The park’s draft Environmental Impact Statement proposes four alternatives to the way things are now, including its shortest and least-expensive proposal, which is to do nothing. The rejected ideas include continuing the open-air trams, which wind along a narrow road through the trees and include recorded narration at a cost of about $25 per person. Another proposal is to build a parking lot and road leading to the Grizzly Giant.

The preferred alternative, which is expected to cost about $15 million, paid mostly by the nonprofit Yosemite Conservancy, would remove 115 parking spaces that now sit in the middle of the grove, something the park’s general management plan proposed as far back as 1980.

A new lot would be built two miles away from the grove, at the south entrance of Yosemite, where free shuttles would be provided. A trail would also be built from the entrance to the grove for those who prefer walking. Only motorists with disability placards would be allowed to drive up to the sequoias, where limited parking would be available near the Grizzly Giant.

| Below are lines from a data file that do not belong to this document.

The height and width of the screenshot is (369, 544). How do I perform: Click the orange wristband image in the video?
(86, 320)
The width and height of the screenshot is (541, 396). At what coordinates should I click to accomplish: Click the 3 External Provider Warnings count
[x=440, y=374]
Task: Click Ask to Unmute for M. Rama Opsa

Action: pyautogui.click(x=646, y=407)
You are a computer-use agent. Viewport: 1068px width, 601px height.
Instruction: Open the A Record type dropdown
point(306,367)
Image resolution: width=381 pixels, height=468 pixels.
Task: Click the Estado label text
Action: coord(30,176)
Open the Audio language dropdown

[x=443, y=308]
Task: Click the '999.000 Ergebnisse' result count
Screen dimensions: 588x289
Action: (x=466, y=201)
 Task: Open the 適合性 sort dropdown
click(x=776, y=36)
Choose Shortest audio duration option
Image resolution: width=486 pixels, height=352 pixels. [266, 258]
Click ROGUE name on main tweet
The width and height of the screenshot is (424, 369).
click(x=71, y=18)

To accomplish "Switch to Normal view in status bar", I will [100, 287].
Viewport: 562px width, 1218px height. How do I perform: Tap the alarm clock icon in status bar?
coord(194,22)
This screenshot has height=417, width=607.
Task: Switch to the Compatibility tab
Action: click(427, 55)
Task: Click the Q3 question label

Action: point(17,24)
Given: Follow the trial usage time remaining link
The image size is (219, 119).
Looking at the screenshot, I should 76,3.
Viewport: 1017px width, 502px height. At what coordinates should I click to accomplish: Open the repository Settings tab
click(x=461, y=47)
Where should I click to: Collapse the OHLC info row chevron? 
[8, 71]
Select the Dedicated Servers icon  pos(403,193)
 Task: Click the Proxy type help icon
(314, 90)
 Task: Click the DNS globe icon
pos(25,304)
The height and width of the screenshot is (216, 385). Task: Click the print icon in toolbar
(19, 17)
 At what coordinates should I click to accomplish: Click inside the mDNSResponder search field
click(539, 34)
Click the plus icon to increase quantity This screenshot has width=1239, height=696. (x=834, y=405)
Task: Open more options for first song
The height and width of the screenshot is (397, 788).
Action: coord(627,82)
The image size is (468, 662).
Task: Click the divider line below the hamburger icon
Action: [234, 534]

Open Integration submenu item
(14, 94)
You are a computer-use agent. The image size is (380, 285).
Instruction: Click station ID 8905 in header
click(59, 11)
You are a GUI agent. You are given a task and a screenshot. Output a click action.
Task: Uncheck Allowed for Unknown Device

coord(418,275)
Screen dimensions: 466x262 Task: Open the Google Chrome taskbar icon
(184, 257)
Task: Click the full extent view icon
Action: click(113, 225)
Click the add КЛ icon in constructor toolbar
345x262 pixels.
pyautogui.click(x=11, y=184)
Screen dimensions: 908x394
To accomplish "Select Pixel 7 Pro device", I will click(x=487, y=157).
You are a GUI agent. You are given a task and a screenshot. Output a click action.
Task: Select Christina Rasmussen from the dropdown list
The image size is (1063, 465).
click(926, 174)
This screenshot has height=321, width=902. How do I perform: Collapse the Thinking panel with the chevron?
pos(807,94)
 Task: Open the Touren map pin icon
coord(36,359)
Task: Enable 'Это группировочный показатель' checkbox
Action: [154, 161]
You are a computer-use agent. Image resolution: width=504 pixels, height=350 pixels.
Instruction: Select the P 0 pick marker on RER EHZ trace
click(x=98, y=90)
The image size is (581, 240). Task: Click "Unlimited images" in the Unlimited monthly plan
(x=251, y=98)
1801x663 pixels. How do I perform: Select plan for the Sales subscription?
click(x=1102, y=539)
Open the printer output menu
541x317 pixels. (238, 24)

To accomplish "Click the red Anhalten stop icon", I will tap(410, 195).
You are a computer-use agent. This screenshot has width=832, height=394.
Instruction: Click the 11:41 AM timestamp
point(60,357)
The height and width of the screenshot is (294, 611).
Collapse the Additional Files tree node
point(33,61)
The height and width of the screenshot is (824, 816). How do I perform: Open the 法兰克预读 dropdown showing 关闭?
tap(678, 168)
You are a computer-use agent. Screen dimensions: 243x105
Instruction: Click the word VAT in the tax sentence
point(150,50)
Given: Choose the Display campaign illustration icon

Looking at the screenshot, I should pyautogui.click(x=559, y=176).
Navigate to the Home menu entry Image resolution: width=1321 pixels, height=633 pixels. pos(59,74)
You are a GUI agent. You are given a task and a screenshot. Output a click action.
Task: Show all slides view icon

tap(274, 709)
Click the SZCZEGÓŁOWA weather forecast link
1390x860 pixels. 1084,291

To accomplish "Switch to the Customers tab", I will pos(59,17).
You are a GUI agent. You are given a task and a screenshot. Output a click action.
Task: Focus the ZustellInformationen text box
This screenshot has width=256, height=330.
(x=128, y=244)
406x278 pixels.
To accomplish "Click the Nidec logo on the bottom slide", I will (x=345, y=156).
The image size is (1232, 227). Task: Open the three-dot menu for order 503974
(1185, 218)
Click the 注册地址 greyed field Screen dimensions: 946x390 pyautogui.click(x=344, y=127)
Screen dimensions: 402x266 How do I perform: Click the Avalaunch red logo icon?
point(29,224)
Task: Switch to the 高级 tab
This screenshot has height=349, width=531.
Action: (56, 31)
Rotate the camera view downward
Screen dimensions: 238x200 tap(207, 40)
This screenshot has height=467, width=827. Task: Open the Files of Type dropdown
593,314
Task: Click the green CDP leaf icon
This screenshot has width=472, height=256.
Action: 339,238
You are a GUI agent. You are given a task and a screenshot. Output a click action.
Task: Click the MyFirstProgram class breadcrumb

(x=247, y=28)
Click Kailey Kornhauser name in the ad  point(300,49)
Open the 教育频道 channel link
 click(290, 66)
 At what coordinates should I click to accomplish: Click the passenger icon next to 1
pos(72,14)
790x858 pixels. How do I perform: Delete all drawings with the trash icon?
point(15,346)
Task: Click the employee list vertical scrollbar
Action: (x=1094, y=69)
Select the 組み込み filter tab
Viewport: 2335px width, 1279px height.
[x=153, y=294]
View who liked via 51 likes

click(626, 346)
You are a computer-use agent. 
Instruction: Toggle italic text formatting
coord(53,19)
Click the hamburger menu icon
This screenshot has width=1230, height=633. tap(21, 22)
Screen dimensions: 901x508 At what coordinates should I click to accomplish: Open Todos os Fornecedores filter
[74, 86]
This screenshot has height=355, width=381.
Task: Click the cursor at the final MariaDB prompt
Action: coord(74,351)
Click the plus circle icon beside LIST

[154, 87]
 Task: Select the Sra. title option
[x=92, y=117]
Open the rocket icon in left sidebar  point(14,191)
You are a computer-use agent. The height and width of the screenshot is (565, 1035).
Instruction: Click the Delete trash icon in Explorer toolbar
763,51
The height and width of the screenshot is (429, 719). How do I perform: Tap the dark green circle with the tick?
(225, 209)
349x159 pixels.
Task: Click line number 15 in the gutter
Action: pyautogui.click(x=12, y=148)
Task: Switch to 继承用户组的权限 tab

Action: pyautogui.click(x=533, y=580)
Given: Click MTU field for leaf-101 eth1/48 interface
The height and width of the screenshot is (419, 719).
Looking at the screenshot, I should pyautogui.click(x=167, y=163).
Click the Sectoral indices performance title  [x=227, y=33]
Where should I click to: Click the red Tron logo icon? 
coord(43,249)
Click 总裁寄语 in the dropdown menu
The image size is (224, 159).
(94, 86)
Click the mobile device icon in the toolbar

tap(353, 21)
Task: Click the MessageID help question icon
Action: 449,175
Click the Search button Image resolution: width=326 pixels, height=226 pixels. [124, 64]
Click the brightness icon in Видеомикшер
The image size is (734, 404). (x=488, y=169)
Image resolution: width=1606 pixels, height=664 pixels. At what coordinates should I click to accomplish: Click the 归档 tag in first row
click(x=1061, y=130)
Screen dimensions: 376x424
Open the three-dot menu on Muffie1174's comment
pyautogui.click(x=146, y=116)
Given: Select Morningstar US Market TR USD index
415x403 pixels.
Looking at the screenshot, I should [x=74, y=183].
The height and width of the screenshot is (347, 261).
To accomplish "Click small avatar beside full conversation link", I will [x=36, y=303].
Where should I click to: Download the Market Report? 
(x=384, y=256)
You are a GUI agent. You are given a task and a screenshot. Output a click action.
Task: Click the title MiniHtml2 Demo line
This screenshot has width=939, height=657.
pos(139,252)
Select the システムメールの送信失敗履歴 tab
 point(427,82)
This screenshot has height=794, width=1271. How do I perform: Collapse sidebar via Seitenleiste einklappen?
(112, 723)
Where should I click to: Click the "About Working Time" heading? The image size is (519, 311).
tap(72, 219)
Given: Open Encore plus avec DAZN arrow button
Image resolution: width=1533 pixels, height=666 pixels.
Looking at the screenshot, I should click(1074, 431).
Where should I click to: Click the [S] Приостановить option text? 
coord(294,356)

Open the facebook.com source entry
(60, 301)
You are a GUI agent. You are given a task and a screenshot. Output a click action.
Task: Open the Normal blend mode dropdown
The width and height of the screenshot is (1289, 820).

Native vegetation would be planted, a boardwalk trail would be built and a half-mile handicap- accessible loop trail would be built through the lower grove.

“What we would like to do is restore wetlands and hydrology and soils within the grove so that the trees can regenerate,” Beatty said. “By removing some of the infrastructure, we are opening up more giant sequoia habitat … and providing trails for people to walk on so they are not damaging the roots of the trees.”

Assuming all goes as planned, groundbreaking will begin in 2014, the 150-year anniversary of the date the grove was preserved by the Yosemite Grant, which was signed by President Lincoln in 1864, at the height of the Civil War.

“The Mariposa Grove is one of the icons of the park service,” said Beatty, who said she has yet to encounter opposition to the plan, which is an attempt to create a place “where people will have a more reverential experience.”